## TASK LIST
a) Answer these questions about the essay "Before the Bloom":
(i) What three things does the essay list after "The visible breakthrough."?
(ii) Which year of gardening is the writer entering?
(iii) What filled the summers that came before the writer's first season of real success?
b) Write out the passage of the essay "Before the Bloom" running from "The moment things" down to "the hard way.", copying it word for word.

## TEXT UNDER STUDY
Before the Bloom: Doing the Work No One Sees
We all love the bloom.
The moment things come together. The visible breakthrough. The praise, the clarity, the fruit. But what if the bloom isn’t the most important part? What if the real work—the kind that truly defines a person, a family, a business, even a life—is what happens before anyone sees anything at all?
I’ve been thinking about this a lot lately, especially as I enter my fifth year of gardening.
Last year was the first time I felt a sense of real success. Not because the harvest was perfect or the yields were high, but because I finally understood the rhythm. I had a better sense of how to prepare the soil. I understood the timing. I had more patience for the failures and enough hope to try again. But none of that was visible from the outside. You wouldn’t know how many summers came before that one—summers full of frustration, replanting, and lessons learned the hard way.
And I think life works like that too.

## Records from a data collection
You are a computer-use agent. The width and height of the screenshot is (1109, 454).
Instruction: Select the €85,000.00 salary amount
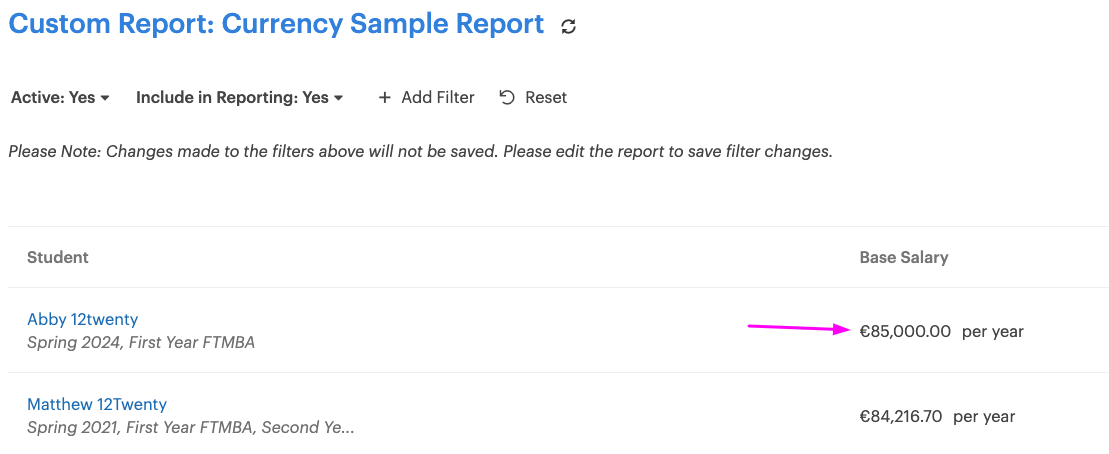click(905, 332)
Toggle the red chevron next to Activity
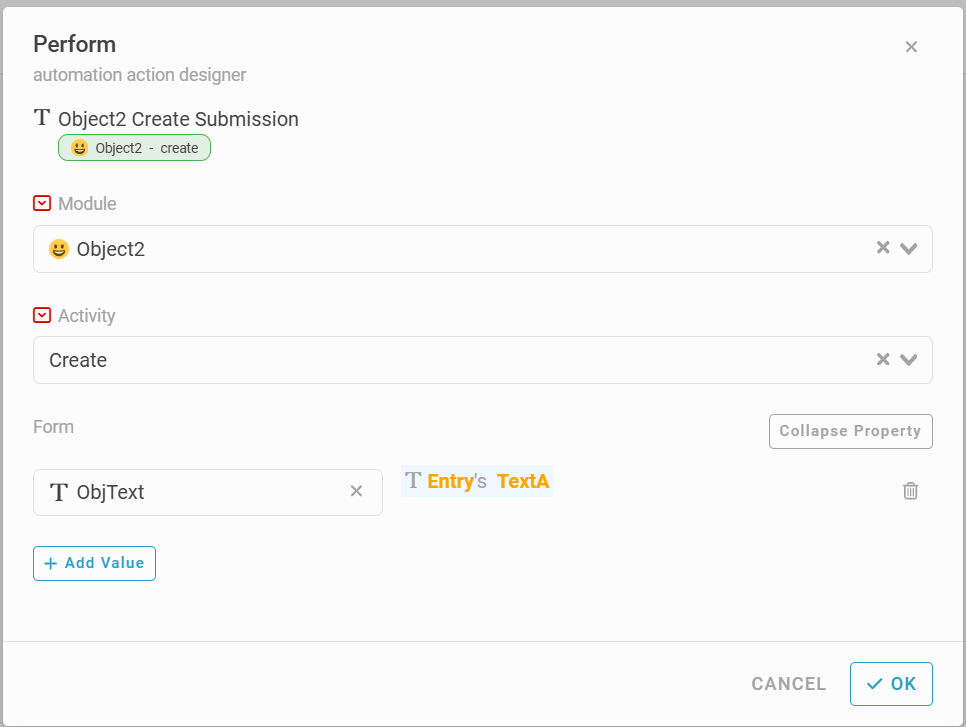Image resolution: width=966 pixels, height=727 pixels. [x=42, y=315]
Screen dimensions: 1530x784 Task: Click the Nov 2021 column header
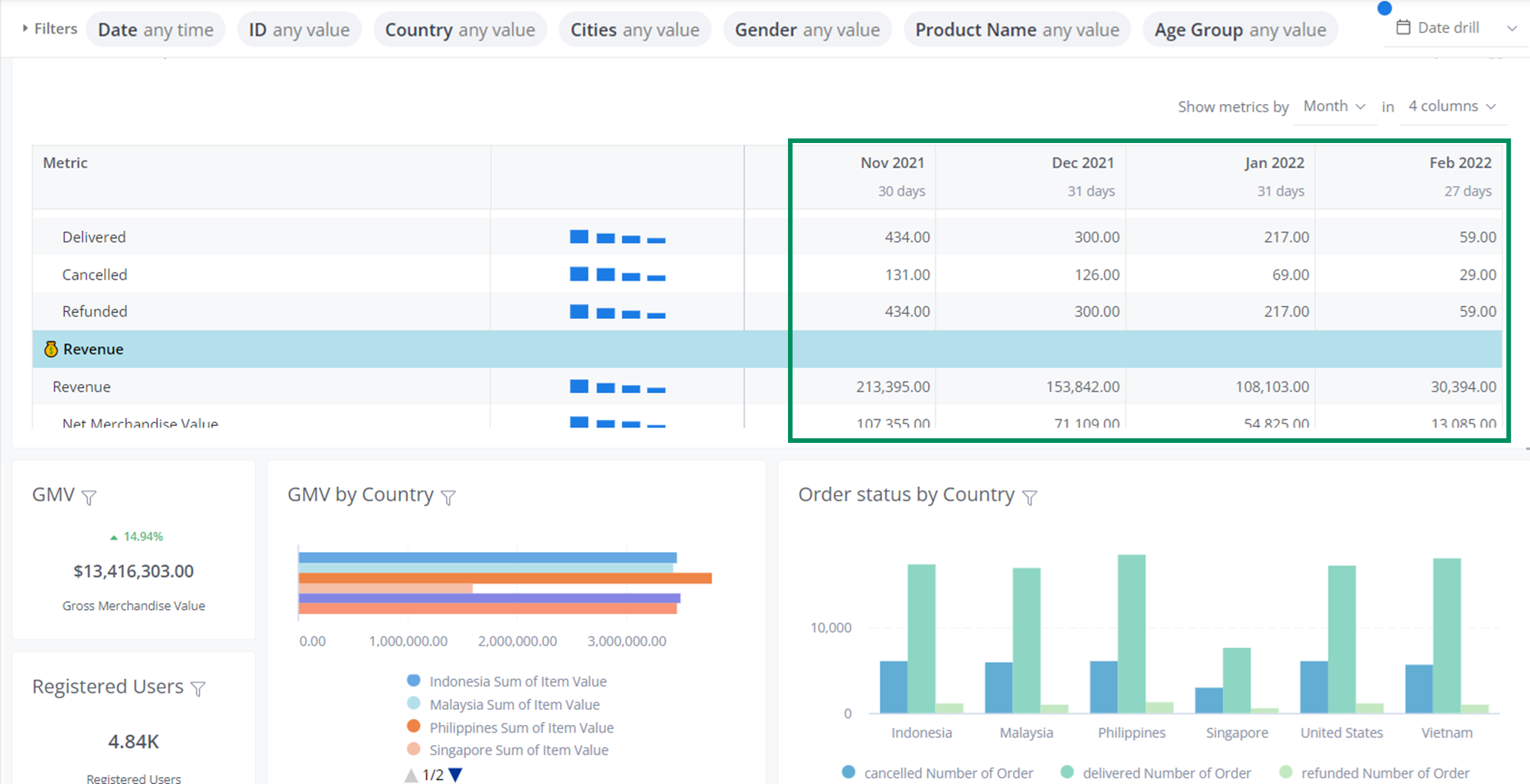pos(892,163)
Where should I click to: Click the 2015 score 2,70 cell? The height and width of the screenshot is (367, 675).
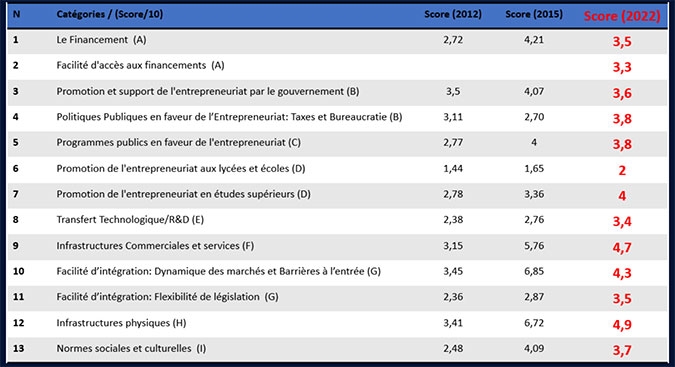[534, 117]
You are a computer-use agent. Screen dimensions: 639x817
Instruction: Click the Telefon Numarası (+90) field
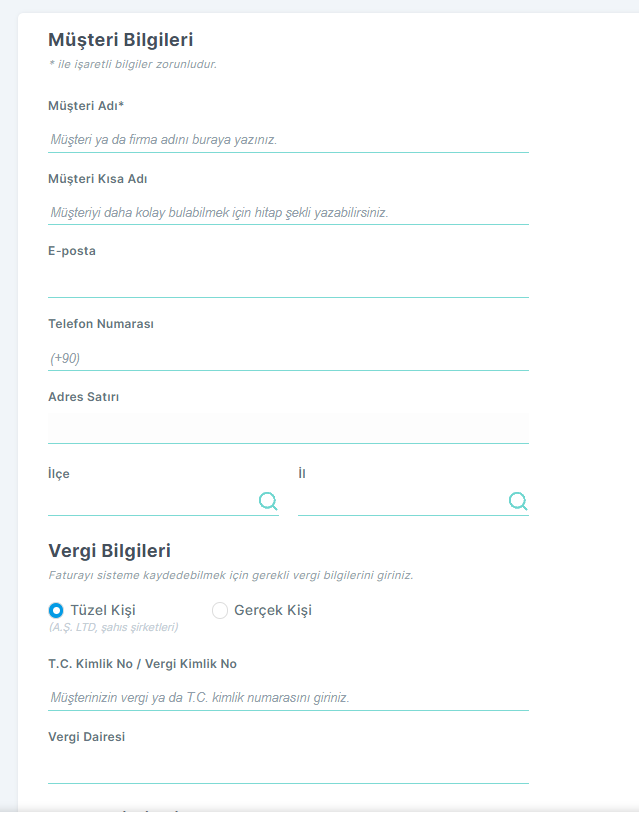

## ANSWERS FOR THIS EXERCISE
a)
(i) The praise, the clarity, and the fruit.
(ii) The fifth year.
(iii) Frustration, replanting, and lessons learned the hard way.

b)
The moment things come together. The visible breakthrough. The praise, the clarity, the fruit. But what if the bloom isn’t the most important part? What if the real work—the kind that truly defines a person, a family, a business, even a life—is what happens before anyone sees anything at all?
I’ve been thinking about this a lot lately, especially as I enter my fifth year of gardening.
Last year was the first time I felt a sense of real success. Not because the harvest was perfect or the yields were high, but because I finally understood the rhythm. I had a better sense of how to prepare the soil. I understood the timing. I had more patience for the failures and enough hope to try again. But none of that was visible from the outside. You wouldn’t know how many summers came before that one—summers full of frustration, replanting, and lessons learned the hard way.